Teachers are navigating more than a few hiccups with remote learning being at an all time high. Both students and parents alike are nervous and likely fatigued with the current social climate and educational landscape.
Teaching as we know it has come to a screeching halt. Schools across the country are still closing to help slow the spread of COVID-19, but school isn’t over—and students who don’t have reliable internet access at home are facing significant remote learning challenges.
While some schools have robust e-learning programs and can offer students one-to-one devices, 14 percent of American children between ages 6 and 17 don’t have internet service in their homes, according to the National Telecommunications and Information Administration.
This number is disheartening, and while teachers can’t necessarily make sure each student has wifi, they can plan equitable distance-learning opportunities for each student.
As schools and families navigate this new normal, here are some tips to help parents and kids struggling to adapt and adjust.

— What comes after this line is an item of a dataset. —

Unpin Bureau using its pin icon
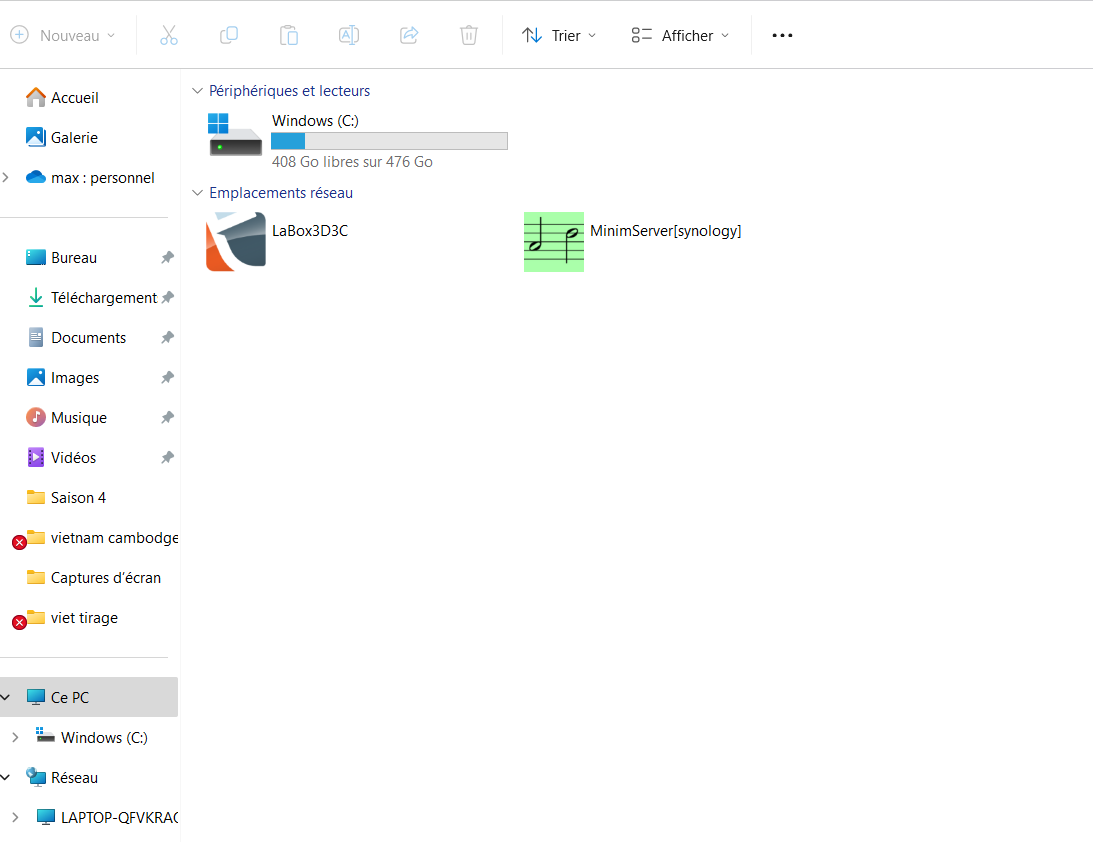1093x842 pixels. (x=167, y=258)
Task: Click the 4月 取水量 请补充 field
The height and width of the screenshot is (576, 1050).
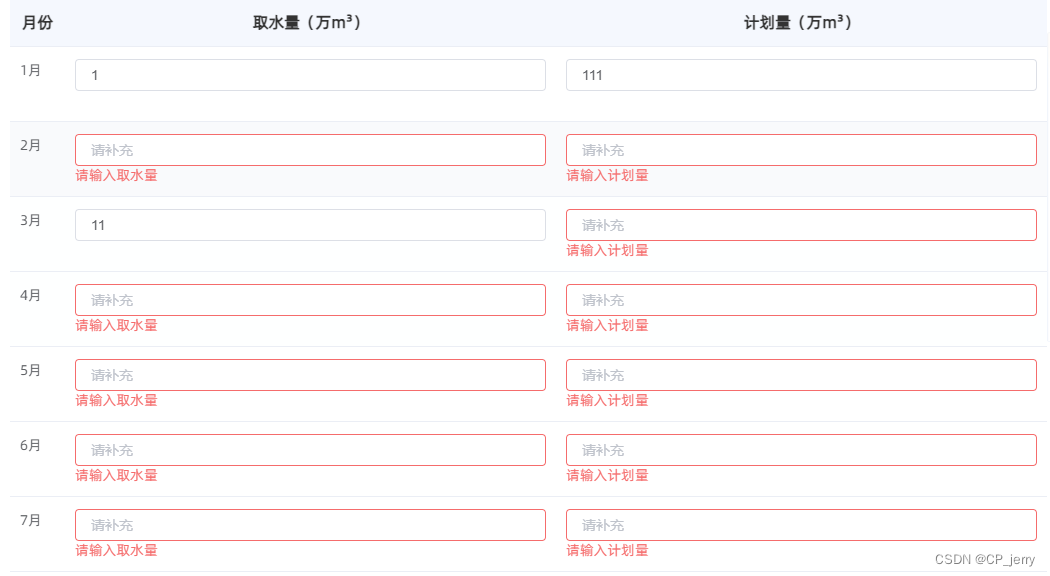Action: coord(310,299)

- Be as realistic as possible
Both parents and students are likely incredibly agitated these days. Kids are likely incredibly confused as technology can be a bit overwhelming and not user-friendly. Additionally, many parents are juggling working from home and helping to facilitate all things remote-learning from the ground. Setting realistic expectations is key. No school or teacher has this all figured out, and many families are struggling with stresses far greater than schoolwork. Cut everyone a little slack.
2. Frequent check-ins
Communication is vital right now. It’s imperative to stay in the loop now more than ever with both parents and students. You may want to consider using google forms to send out frequent surveys. Surveying your parents will help ensure you have a better understanding of what’s running well, and what may need improvement.
3. Digital learning packets
While teachers may not be handing out homework in person, they are still going to have to homework students–digitally. Spend some extra time putting together your digital homework assignments, and be as clear as possible. Consider over-explaining the assignments and scope of work so that both parents and students are crystal clear.
4. Devices and internet access
No one knows how long the schools will be shut down. As time goes on, more families might seek internet access, and more schools could find ways to provide devices to their families. While this issue doesn’t fall directly on the teacher, it’d be a nice touch to potentially provide families with a comprehensive list of their options and the price point (if any).
It is crucial to provide your students and parents with options. Providing equitable instruction to every student and accommodating students who don’t have internet access means offering options that can be completed with or without the internet. This may take an extra boost of creativity, but it can be done.